Bizim için Cumhuriyet, emperyalizme, kapitalizme, komünizme, sömürüye, asimilasyona, köleliğe baş kaldırmış milletin iktidarıdır.

Bizim için Cumhuriyet, başka bir medeniyete benzemek değil, kendi medeniyetini yeniden ayağa kaldırmaktır.

Bizim için Cumhuriyet, hiçbir devlete, kültüre, millete öykünmeden, tarihte olduğu gibi kendi gibi olmaktır.

Bizim için Cumhuriyet, neye mal olacaksa olsun, tam bağımsız olabilmektir.

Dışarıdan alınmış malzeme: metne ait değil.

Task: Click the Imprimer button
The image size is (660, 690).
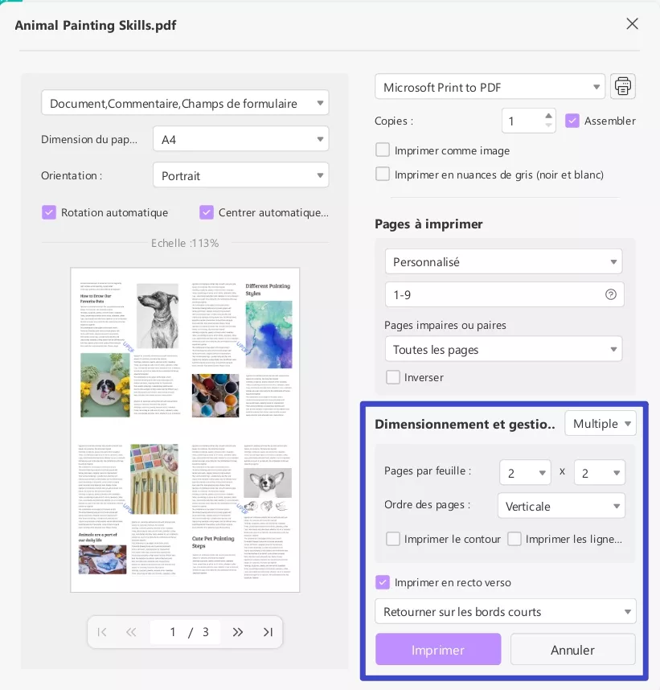Action: tap(438, 649)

Bizim için Cumhuriyet, Kazım Karabekir, Rauf Orbay, Halide Edip, Adnan Adıvar, İsmet İnönü, Mustafa Kemal ve tüm milli kahramanların yan yana dizilmiş fotoğrafının ne bir eksik ne bir fazla, tamamıdır.

Bizim için Cumhuriyet, Yahya Kemal’de şiir, Tanpınar’da tahlil, Nurettin Topçu’da isyan ahlakı, Necip Fazıl’da Sakarya Türküsü, Sezai Karakoç’ta Mona Roza, Neşet Ertaş’ta Gönül Dağı, Kemal Tahir’de tarihin romanı, Halik İnalcık’ta tarih bilinci, Ara Gürel’de siyah beyaz fotoğraftır.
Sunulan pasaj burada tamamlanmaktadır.